§ Task details
Below are some records. Write out the line that contains "The height and" and all lines after it, exactly, but not the pictures.

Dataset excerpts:
*** Begin section ***

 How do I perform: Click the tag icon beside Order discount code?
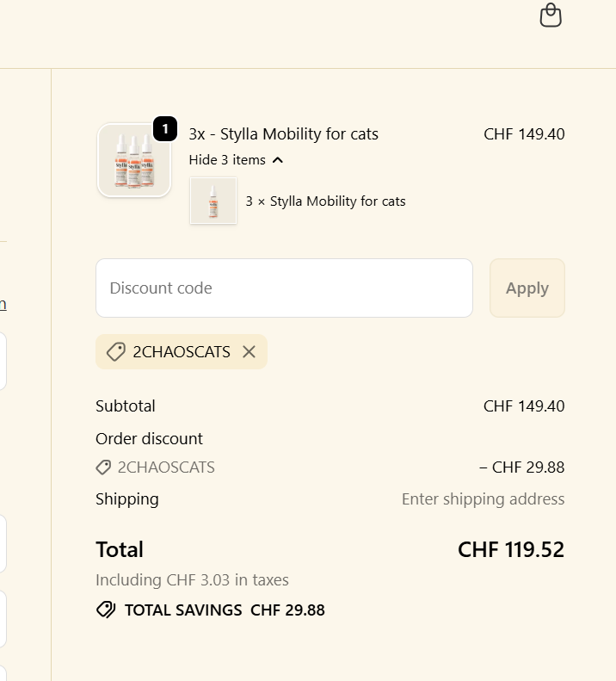pos(103,467)
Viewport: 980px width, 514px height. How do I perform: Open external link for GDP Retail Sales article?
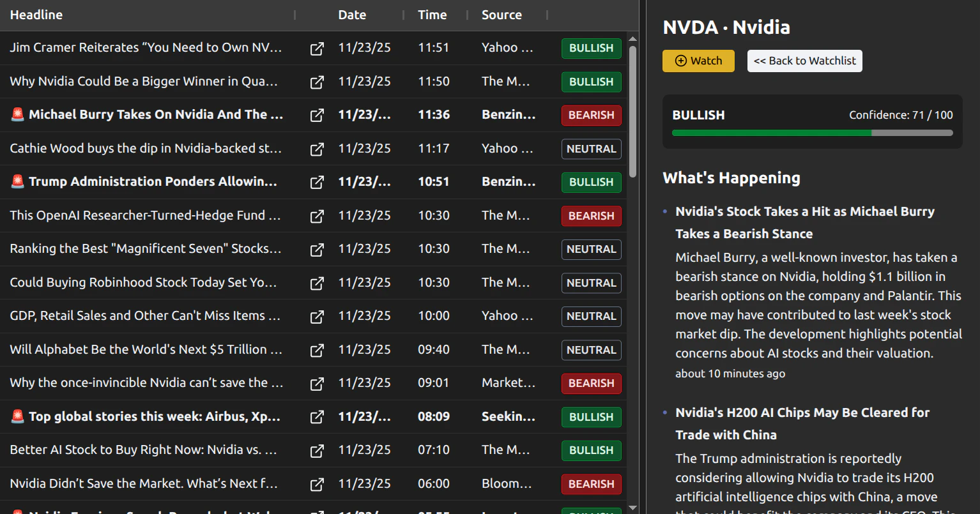click(x=316, y=316)
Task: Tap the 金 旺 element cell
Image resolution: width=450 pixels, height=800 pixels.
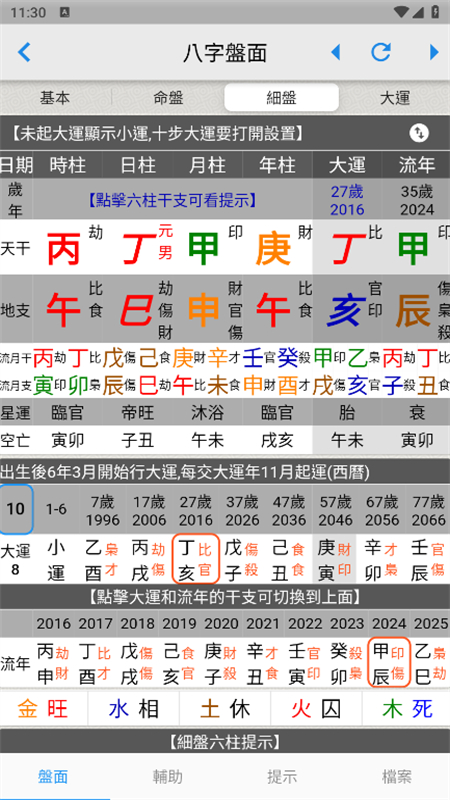Action: [43, 709]
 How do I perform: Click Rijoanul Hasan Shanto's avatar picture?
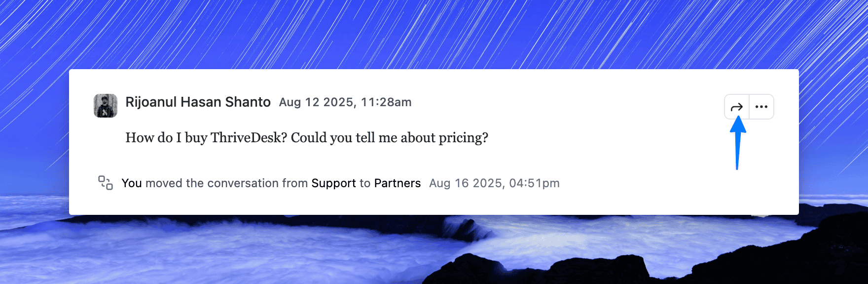pyautogui.click(x=106, y=106)
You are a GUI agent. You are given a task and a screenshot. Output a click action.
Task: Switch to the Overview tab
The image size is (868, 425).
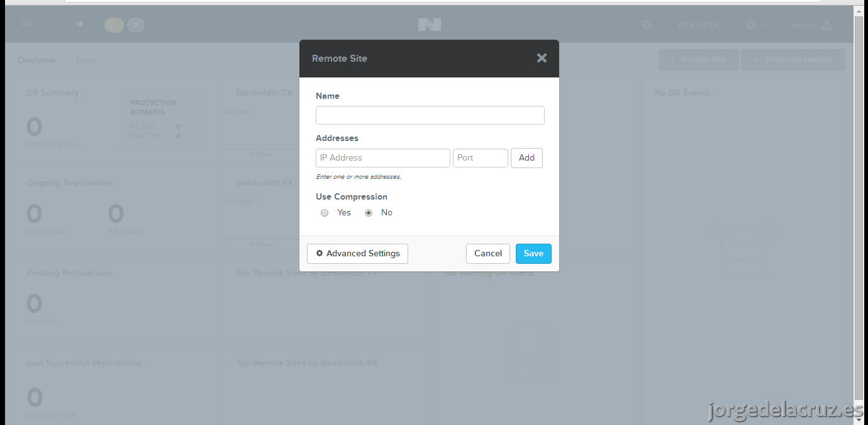(x=36, y=60)
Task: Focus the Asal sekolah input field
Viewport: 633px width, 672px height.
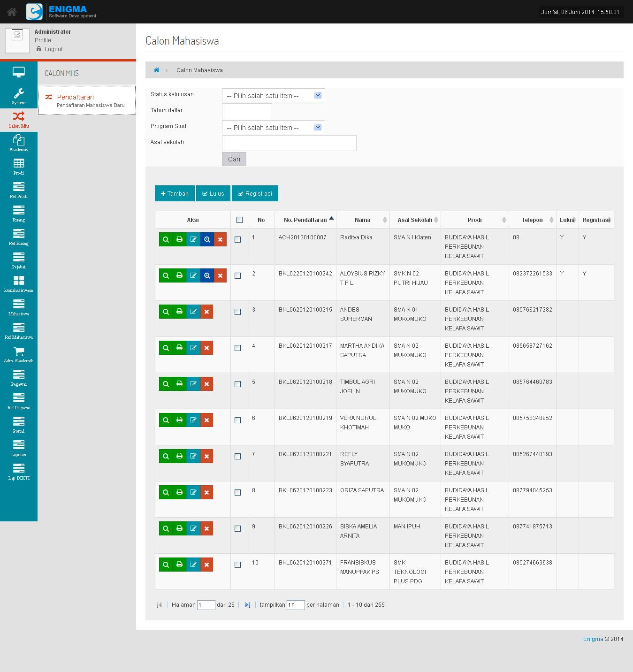Action: coord(289,143)
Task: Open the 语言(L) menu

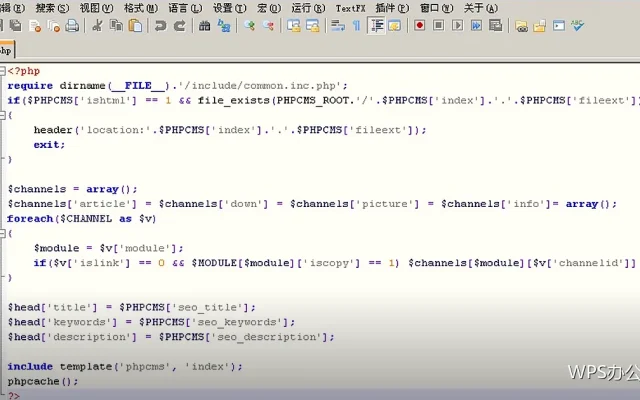Action: pos(185,8)
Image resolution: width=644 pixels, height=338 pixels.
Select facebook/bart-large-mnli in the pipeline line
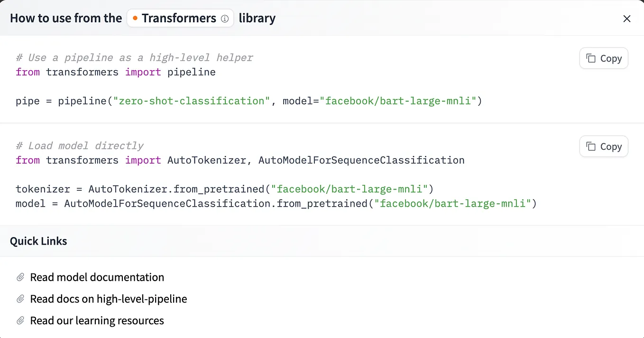[x=398, y=100]
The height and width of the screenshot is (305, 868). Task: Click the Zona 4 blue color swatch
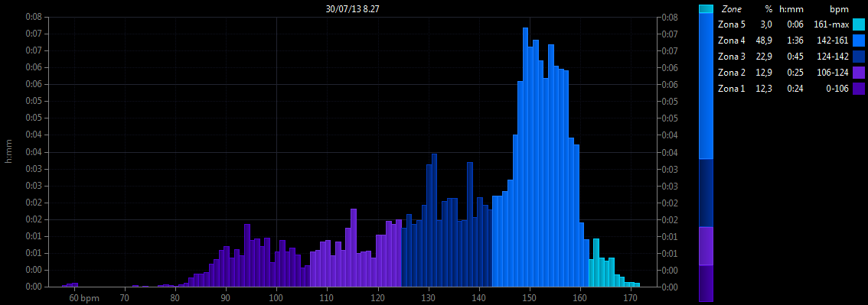click(859, 41)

*** End section ***

§ Solution
The height and width of the screenshot is (305, 868). Task: Click the Zona 4 blue color swatch
click(859, 41)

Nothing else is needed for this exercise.